Fratelli d’Italia vuole far tornare le pubblicità sessiste sulle strade

Via libera a pubblicità che hanno messaggi "sessisti", "violenti", che riportano "stereotipi di genere offensivi" o che discriminano in base a "credo religioso", "appartenenza etnica" o "orientamento sessuale", tra le altre cose. È questa la proposta avanzata da Fratelli d'Italia su disegno di legge Concorrenza, che in questi giorni è in lavorazione al Senato. La norma che vieta questo tipo di pubblicità si trova nel Codice della strada, è stata inserita nel 2021 dal governo Draghi.

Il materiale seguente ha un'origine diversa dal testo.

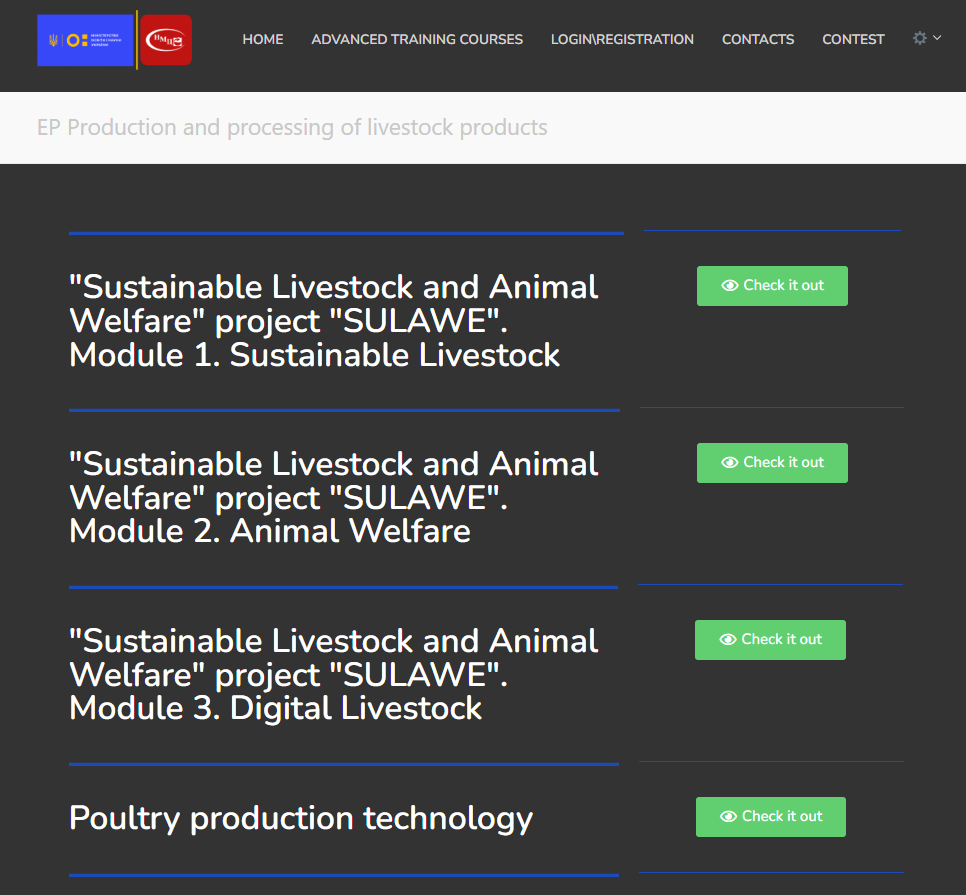This screenshot has width=966, height=895.
Task: Click eye icon for Module 2 Animal Welfare
Action: point(730,463)
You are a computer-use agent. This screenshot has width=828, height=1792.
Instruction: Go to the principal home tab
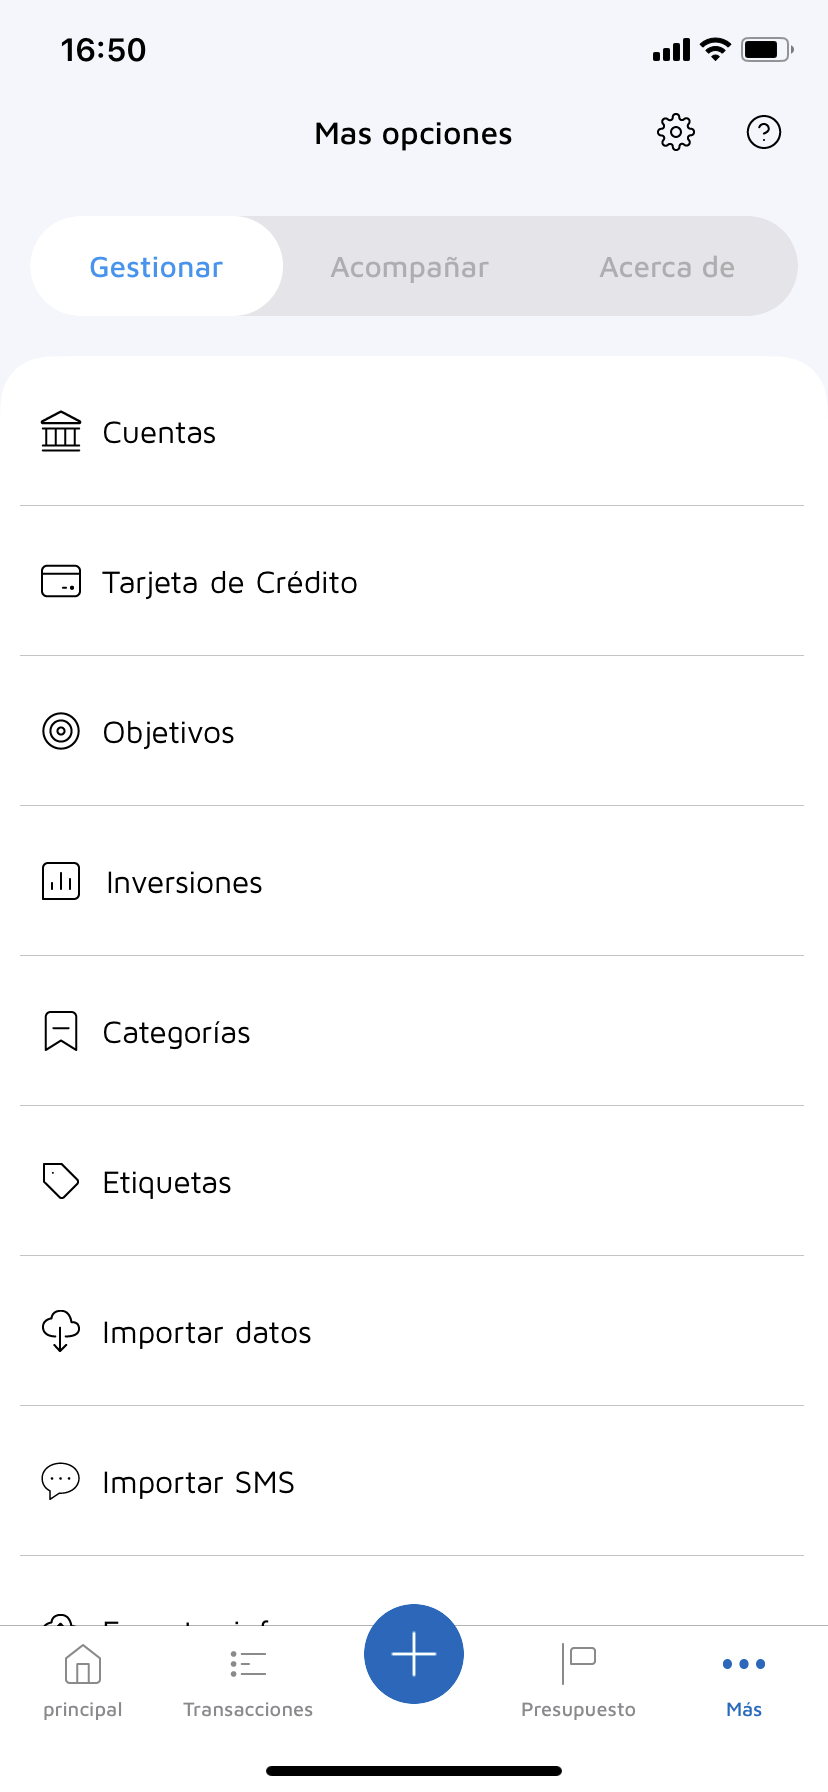83,1681
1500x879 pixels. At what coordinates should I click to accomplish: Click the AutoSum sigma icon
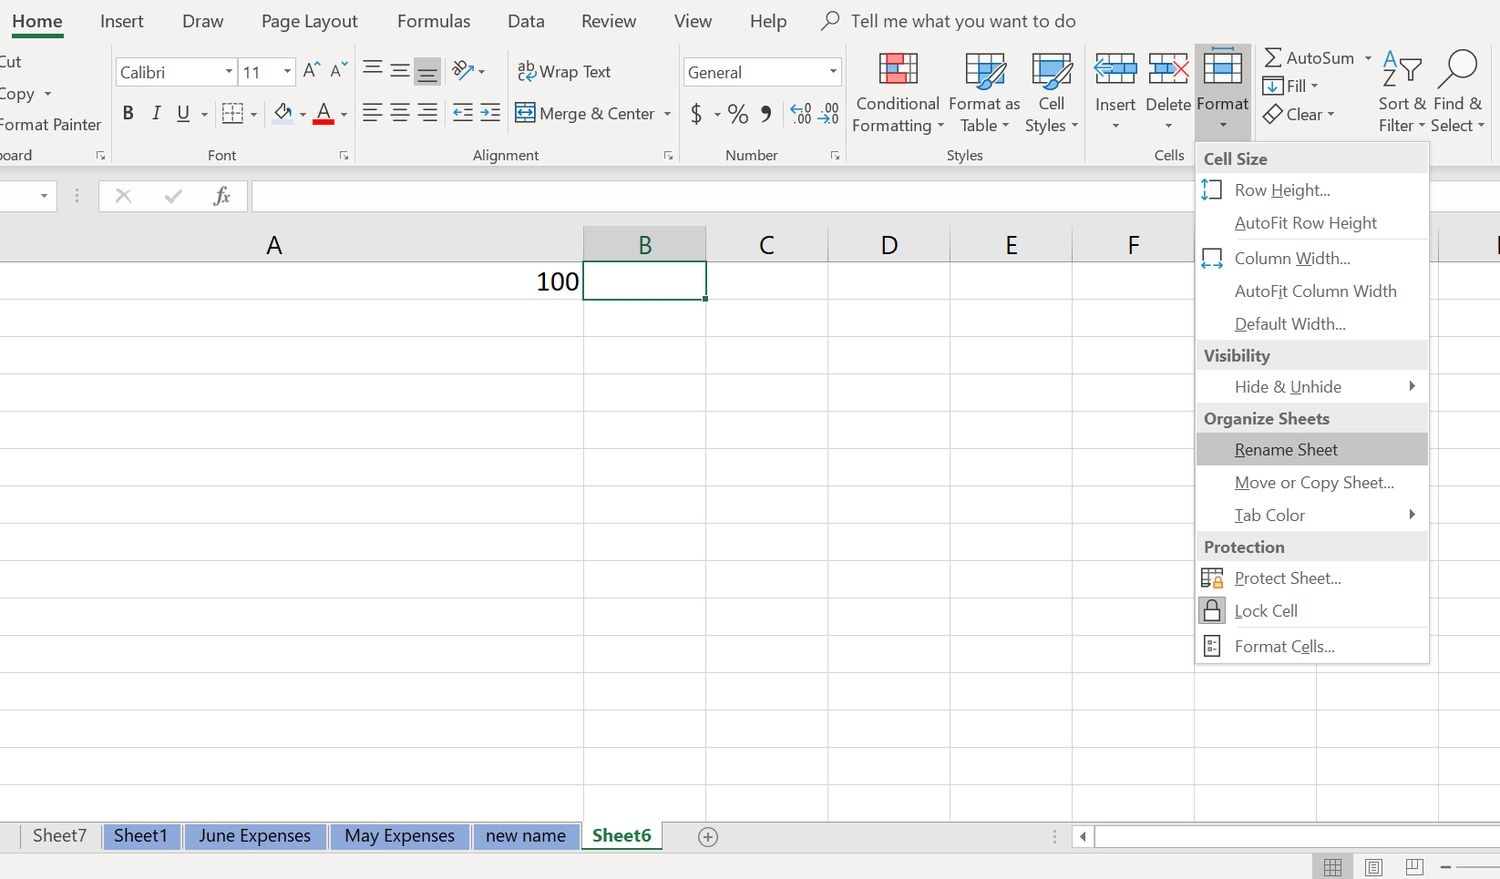(x=1273, y=58)
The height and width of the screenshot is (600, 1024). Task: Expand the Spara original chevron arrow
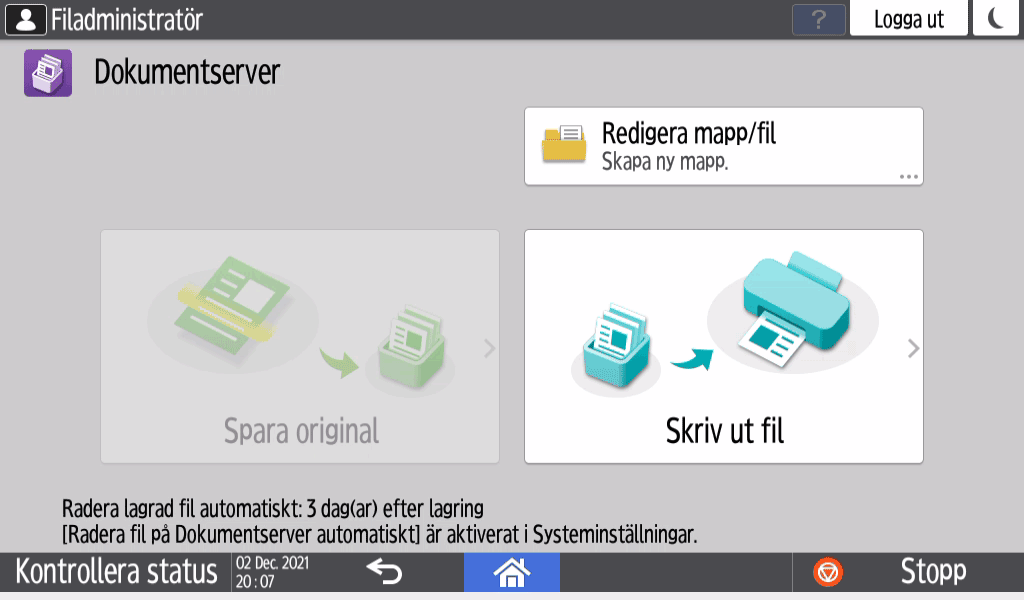click(x=489, y=349)
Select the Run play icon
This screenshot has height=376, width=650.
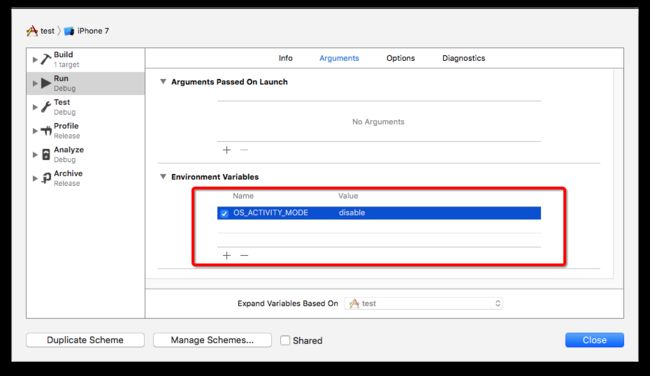46,83
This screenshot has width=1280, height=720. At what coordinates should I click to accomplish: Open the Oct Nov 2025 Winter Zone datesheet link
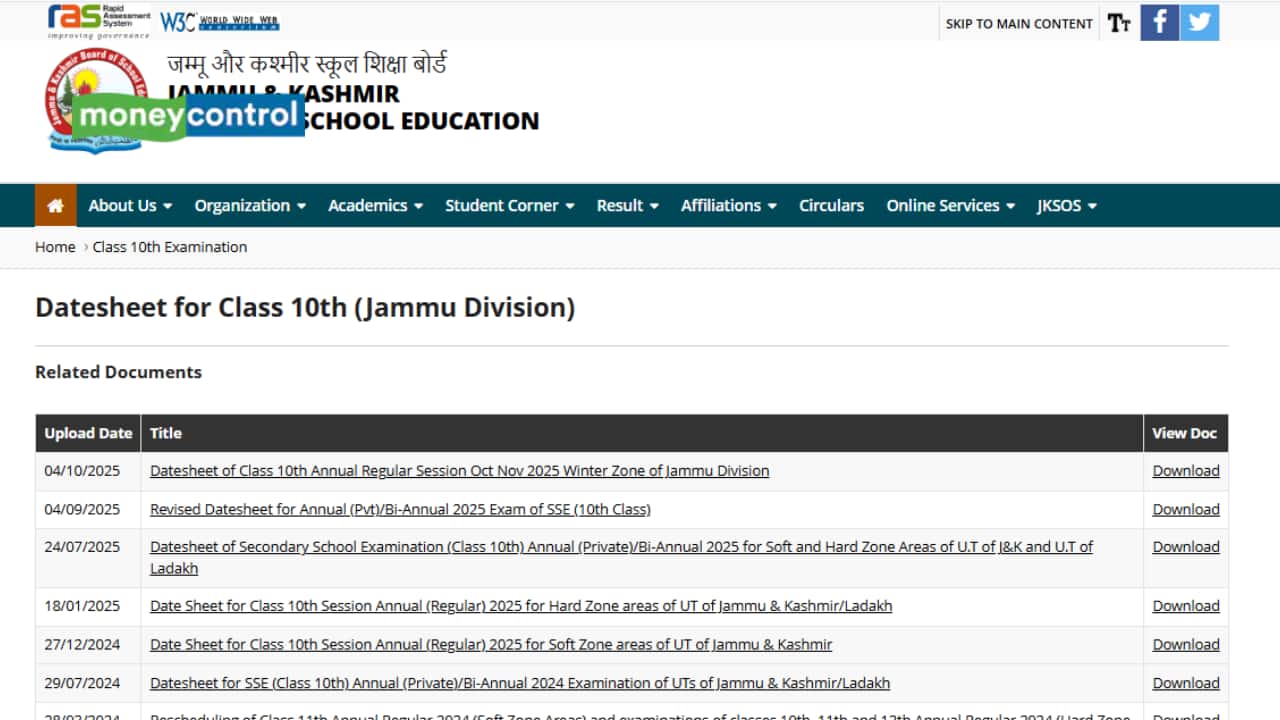(x=459, y=470)
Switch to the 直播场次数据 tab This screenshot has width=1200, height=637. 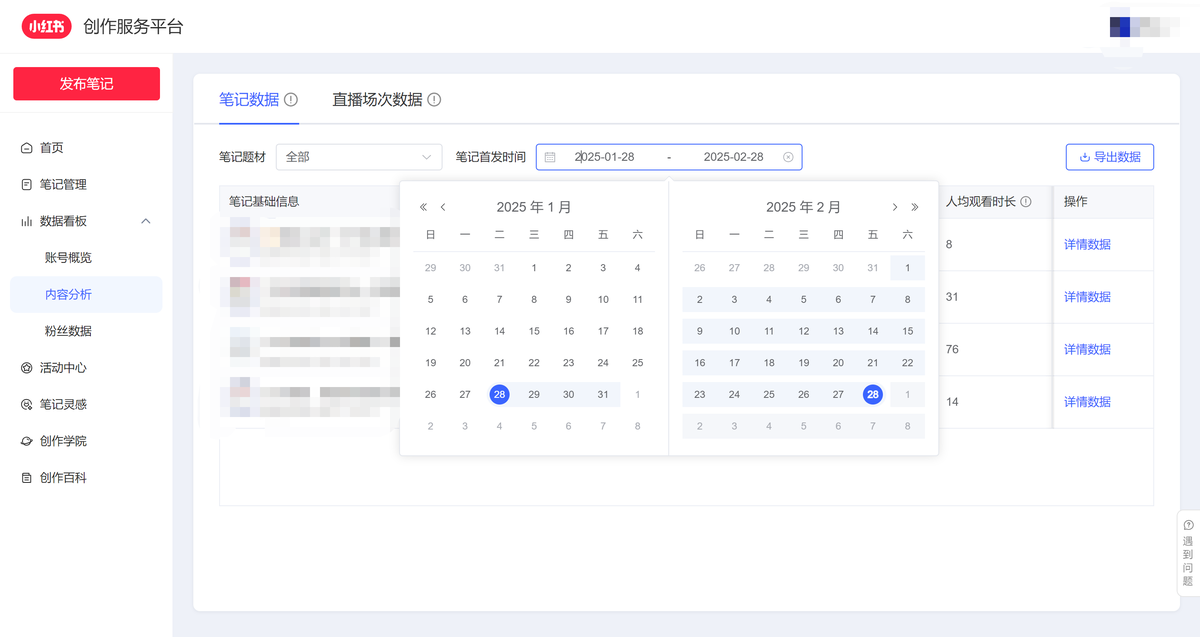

E ora FdI, con un emendamento a prima firma del senatore Salvo Pogliese, ex sindaco di Catania, vorrebbe cancellarla.
L'emendamento, che è pubblicamente disponibile sul sito di Palazzo Madama, va ad aggiungere un articolo del tutto nuovo al ddl Concorrenza, inserito in mezzo a norme che riguardano principalmente la sanità. Il nuovo articolo proposto è molto breve: "All'articolo 23 del decreto legislativo 30 aprile 1992, n. 285, i commi 4-bis, 4-ter e 4-quater sono abrogati". Il decreto in questione è il Codice della strada, l'articolo è quello intitolato "Pubblicità sulle strade e sui veicoli" e i commi sono proprio quelli introdotti nel 2021 per vietare messaggi sessisti e discriminatori.
I commi che Fratelli d'Italia vuole cancellare sono chiari: "È vietata sulle strade e sui veicoli qualsiasi forma di pubblicità il cui contenuto proponga messaggi sessisti o violenti o stereotipi di genere offensivi o messaggi lesivi del rispetto delle libertà individuali, dei diritti civili e politici, del credo religioso o dell'appartenenza etnica oppure discriminatori con riferimento all'orientamento sessuale, all'identità di genere o alle abilità fisiche e psichiche". Rispettare questi requisiti è obbligatorio per ottenere l'autorizzazione a esporre pubblicità in strada.
Nel 2021, quando il governo Draghi varò la norma, Fratelli d'Italia la criticò subito. A finire nel mirino non fu tanto la parte sui messaggi sessisti quanto quella su orientamento sessuale, identità di genere e stereotipi di genere. Era il periodo in cui era più vivo il dibattito sul ddl Zan, poi affossato dal Senato. Quella sulle pubblicità in strada era una "norma ideologica", una "espressione esplicita dell'ideologia gender", che avrebbe "limitato la libertà d'espressione con il pretesto che non può essere esercitata su strade e veicoli": parole di Lucio Malan, oggi capogruppo al Senato dei meloniani. Lo stesso Malan è il secondo firmatario dell'emendamento Pogliese, a conferma che non si tratta di un'iniziativa personale estemporanea, ma di una proposta sostenuta dal partito.
La mossa di FdI ha sollevato proteste nell'opposizione, che chiedono un passo indietro. "Lo ritirino. Con questo emendamento il partito di Giorgia Meloni dimostra ancora una volta di non capire la differenza tra libertà e prevaricazione: difendere la libertà di espressione non significa poter offendere, discriminare, umiliare", ha detto il senatore del Pd Marco Meloni. "E neanche permettere che tornino sui cartelloni stradali messaggi omofobi, razzisti o sessisti, cancellando così la conquista delle donne – dopo anni di battaglie – di non essere trattate come merce e proprietà da esibire nelle pubblicità".